§ **HOW TO COMPLETE THIS TASK**
Beginning with the line that contains "The image size is (2527, 1456)." in the material below, print each line exactly until the line that contains "Select the forest" has been printed, then stop.

· · · · · · ·

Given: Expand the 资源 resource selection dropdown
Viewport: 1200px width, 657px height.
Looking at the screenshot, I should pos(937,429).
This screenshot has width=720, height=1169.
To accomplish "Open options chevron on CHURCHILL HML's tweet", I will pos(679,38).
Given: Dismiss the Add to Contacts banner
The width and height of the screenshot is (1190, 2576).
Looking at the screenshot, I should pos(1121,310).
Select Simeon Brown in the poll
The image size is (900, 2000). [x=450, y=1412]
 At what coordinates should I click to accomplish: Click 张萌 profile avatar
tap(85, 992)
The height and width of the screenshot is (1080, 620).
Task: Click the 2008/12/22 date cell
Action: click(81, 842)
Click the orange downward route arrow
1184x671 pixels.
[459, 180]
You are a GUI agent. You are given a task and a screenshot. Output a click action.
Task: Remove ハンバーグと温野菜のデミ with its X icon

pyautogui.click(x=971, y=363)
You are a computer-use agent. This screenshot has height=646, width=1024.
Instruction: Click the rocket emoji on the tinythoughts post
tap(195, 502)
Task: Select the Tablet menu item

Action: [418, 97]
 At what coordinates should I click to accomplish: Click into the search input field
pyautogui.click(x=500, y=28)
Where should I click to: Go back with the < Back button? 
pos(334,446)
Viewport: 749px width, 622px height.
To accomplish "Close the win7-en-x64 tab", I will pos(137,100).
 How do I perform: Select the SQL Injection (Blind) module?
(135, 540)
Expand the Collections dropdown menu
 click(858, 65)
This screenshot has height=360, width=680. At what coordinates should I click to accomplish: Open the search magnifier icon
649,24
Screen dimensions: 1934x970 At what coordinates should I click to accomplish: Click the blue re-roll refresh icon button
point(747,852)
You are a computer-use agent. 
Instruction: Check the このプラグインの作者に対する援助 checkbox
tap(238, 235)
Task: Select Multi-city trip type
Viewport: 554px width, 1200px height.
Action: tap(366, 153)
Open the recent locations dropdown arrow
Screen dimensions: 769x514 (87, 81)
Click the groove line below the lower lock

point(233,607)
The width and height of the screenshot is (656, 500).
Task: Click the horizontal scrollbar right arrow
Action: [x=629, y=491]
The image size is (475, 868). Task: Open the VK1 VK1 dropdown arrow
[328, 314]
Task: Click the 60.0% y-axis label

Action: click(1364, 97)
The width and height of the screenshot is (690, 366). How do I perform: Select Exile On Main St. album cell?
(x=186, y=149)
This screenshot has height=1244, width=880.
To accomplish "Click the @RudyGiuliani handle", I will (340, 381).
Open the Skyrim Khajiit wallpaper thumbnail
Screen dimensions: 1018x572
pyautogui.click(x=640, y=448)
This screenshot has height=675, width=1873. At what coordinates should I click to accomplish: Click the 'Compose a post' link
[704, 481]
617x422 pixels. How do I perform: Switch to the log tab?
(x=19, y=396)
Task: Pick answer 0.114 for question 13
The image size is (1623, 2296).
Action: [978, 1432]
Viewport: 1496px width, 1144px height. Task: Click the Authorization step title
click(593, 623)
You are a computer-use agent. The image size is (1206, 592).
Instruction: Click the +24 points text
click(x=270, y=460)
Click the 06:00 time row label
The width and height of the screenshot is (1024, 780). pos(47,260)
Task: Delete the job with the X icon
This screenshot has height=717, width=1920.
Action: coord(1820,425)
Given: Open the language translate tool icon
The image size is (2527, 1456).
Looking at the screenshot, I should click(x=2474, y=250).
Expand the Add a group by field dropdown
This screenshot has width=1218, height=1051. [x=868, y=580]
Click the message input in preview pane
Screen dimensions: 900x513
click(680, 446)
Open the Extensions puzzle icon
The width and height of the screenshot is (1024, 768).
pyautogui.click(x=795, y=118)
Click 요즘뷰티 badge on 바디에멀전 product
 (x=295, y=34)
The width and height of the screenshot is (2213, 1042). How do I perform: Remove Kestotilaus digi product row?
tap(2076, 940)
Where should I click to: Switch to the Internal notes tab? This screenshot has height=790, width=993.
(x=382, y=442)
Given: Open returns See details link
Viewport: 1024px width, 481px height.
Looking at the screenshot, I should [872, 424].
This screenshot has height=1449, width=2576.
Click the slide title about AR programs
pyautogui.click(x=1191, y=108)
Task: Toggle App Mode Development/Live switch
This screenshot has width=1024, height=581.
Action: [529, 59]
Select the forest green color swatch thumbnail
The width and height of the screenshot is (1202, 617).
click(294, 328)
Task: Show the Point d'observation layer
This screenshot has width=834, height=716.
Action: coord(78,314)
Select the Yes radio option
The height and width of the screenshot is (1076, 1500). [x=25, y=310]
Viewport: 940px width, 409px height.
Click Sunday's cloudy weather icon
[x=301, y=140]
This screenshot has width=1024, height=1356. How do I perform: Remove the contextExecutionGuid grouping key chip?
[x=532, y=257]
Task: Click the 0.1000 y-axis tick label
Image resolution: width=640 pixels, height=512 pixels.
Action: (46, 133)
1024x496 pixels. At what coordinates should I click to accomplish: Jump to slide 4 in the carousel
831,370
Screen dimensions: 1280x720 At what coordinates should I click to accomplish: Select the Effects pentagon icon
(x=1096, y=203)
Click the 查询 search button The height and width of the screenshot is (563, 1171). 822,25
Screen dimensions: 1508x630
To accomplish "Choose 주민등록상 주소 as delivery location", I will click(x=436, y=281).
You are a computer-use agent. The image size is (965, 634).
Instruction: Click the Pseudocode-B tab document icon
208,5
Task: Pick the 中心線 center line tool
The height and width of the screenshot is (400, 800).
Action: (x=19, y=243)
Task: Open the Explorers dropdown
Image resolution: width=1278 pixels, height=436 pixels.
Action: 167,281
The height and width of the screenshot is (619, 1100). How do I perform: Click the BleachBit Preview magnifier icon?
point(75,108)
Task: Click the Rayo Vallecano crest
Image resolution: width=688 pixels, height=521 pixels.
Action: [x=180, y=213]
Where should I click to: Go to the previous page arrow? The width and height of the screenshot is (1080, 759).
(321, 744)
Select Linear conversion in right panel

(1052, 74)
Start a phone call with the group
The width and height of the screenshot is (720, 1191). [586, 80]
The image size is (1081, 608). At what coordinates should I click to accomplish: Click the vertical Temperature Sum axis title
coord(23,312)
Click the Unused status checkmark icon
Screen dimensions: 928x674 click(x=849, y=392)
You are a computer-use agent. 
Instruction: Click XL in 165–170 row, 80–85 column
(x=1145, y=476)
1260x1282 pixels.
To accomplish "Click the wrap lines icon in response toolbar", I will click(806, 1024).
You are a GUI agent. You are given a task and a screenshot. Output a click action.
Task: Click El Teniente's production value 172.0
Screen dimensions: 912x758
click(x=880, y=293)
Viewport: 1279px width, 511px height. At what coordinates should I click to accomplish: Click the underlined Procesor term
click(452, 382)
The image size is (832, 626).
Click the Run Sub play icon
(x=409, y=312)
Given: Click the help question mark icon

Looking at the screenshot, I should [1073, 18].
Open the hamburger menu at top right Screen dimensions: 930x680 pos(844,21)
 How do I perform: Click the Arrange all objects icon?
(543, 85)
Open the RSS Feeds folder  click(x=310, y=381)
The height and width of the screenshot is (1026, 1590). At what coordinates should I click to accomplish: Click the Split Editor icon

· · · · · · ·

§ **RESPONSE FOR THIS EXERCISE**
The image size is (2527, 1456).
Looking at the screenshot, I should click(x=2474, y=250).
Expand the Add a group by field dropdown
This screenshot has width=1218, height=1051. [x=868, y=580]
Click the message input in preview pane
Screen dimensions: 900x513
click(680, 446)
Open the Extensions puzzle icon
The width and height of the screenshot is (1024, 768).
pyautogui.click(x=795, y=118)
Click 요즘뷰티 badge on 바디에멀전 product
 (x=295, y=34)
The width and height of the screenshot is (2213, 1042). How do I perform: Remove Kestotilaus digi product row?
tap(2076, 940)
Where should I click to: Switch to the Internal notes tab? This screenshot has height=790, width=993.
(x=382, y=442)
Given: Open returns See details link
Viewport: 1024px width, 481px height.
Looking at the screenshot, I should [872, 424].
This screenshot has height=1449, width=2576.
Click the slide title about AR programs
pyautogui.click(x=1191, y=108)
Task: Toggle App Mode Development/Live switch
This screenshot has width=1024, height=581.
Action: [529, 59]
Select the forest green color swatch thumbnail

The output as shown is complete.